- 発行日 :
- 自治体名 : 滋賀県守山市
- 広報紙名 : 広報もりやま 令和7年11月15日号
■展示だけではない美術館の使命
佐川美術館
学芸員:深井 千尋(ふかいちひろ)
現在、佐川美術館は改修工事のため来年6月末まで長期休館しています。休館中はどんなことをしているの?とご質問を頂くことがありますが、美術館は作品を展示するだけでなく収集・保管する役割も担っており、休館中は特に収蔵品の保存・管理に注力しています。今回は、その取り組みの一部を紹介します。
収蔵品の「保存」において、休館中は作品のコンディションをチェックし、状態に応じて修復などの措置を講じる絶好の機会です。特に常時お客さまの目に触れる場所に設置されている野外彫刻は、メンテナンスのタイミングが難しく、休館中に日頃の掃除で落としきれない汚れを除去し、酸性雨や鳥のふんから保護するコーティングを施しています。

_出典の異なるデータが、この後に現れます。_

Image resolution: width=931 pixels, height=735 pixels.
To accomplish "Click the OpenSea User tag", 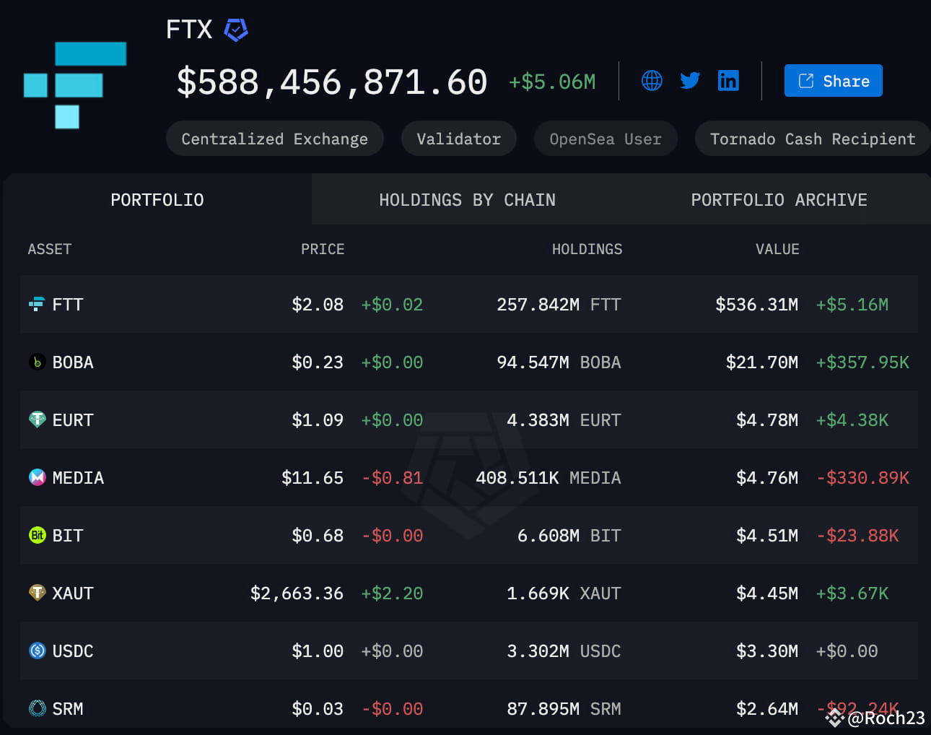I will click(605, 139).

収蔵品の「管理」においては、作品のデータベースの整理や充実に取り組んでいます。図書館の蔵書と同じように、当館の収蔵品は絵画や彫刻といったジャンルごとに専用の管理番号が振られ、タイトル・作者・制作年・材質・技法などの基本情報がデータベースに登録されています。休館中は展覧会への出品歴や作品解説など詳細な情報を追加するほか、先述したコンディションチェックの結果に応じたデータ更新も行っています。

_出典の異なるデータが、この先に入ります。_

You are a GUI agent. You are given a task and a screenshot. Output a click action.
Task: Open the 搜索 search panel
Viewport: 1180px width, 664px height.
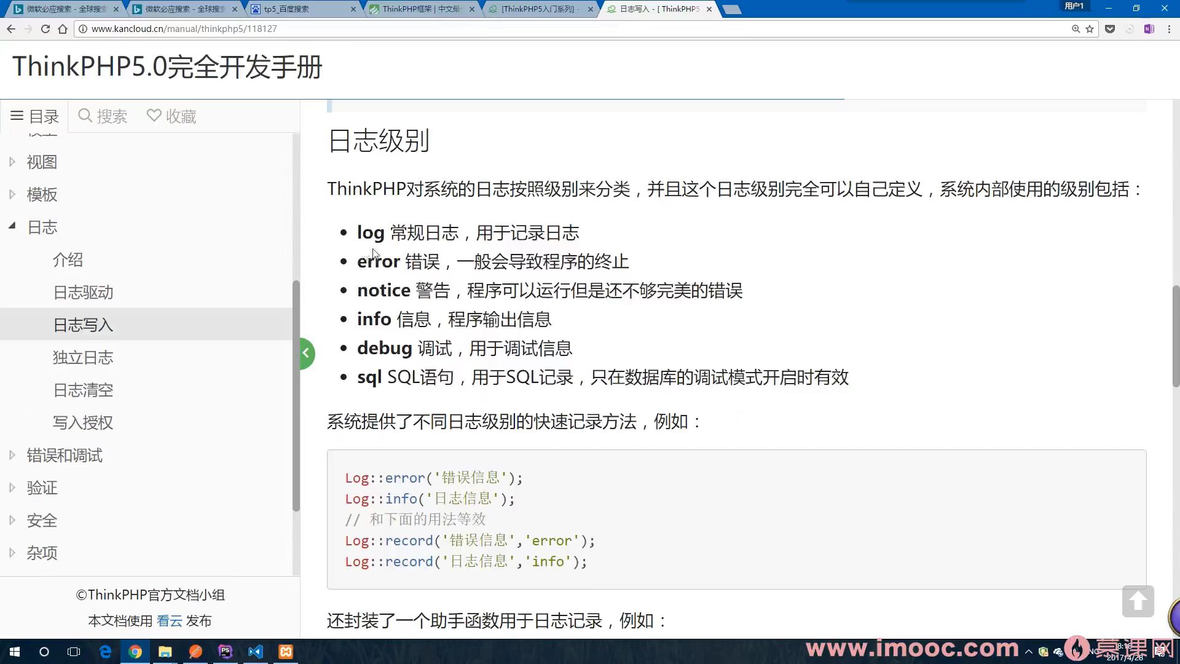click(102, 116)
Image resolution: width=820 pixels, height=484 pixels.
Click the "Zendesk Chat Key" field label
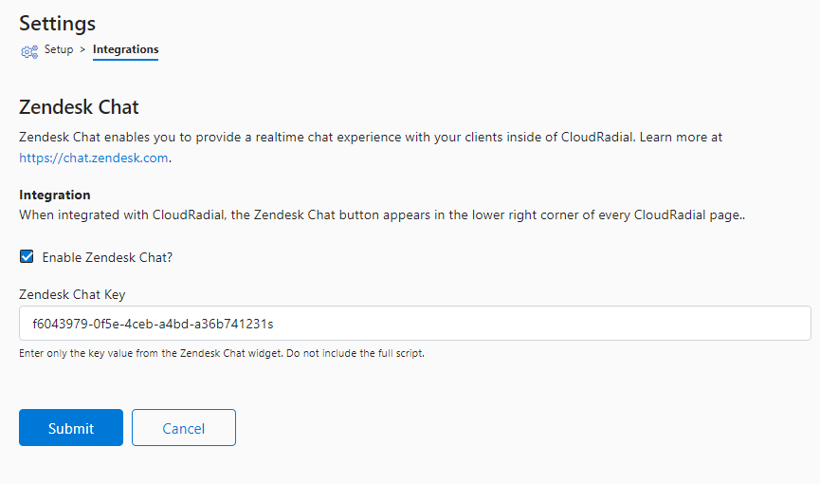pos(72,294)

こうした収蔵品の保存・管理の成果は再開館後の展示に活(い)かされ、より良い状態の作品と詳しい情報を公開することにつながります。充実した内容の展覧会を開催できるよう準備を進めておりますので、リニューアルオープンを楽しみにお待ちください。
※佐川美術館は施設改修およびメンテナンスのため長期休館中です。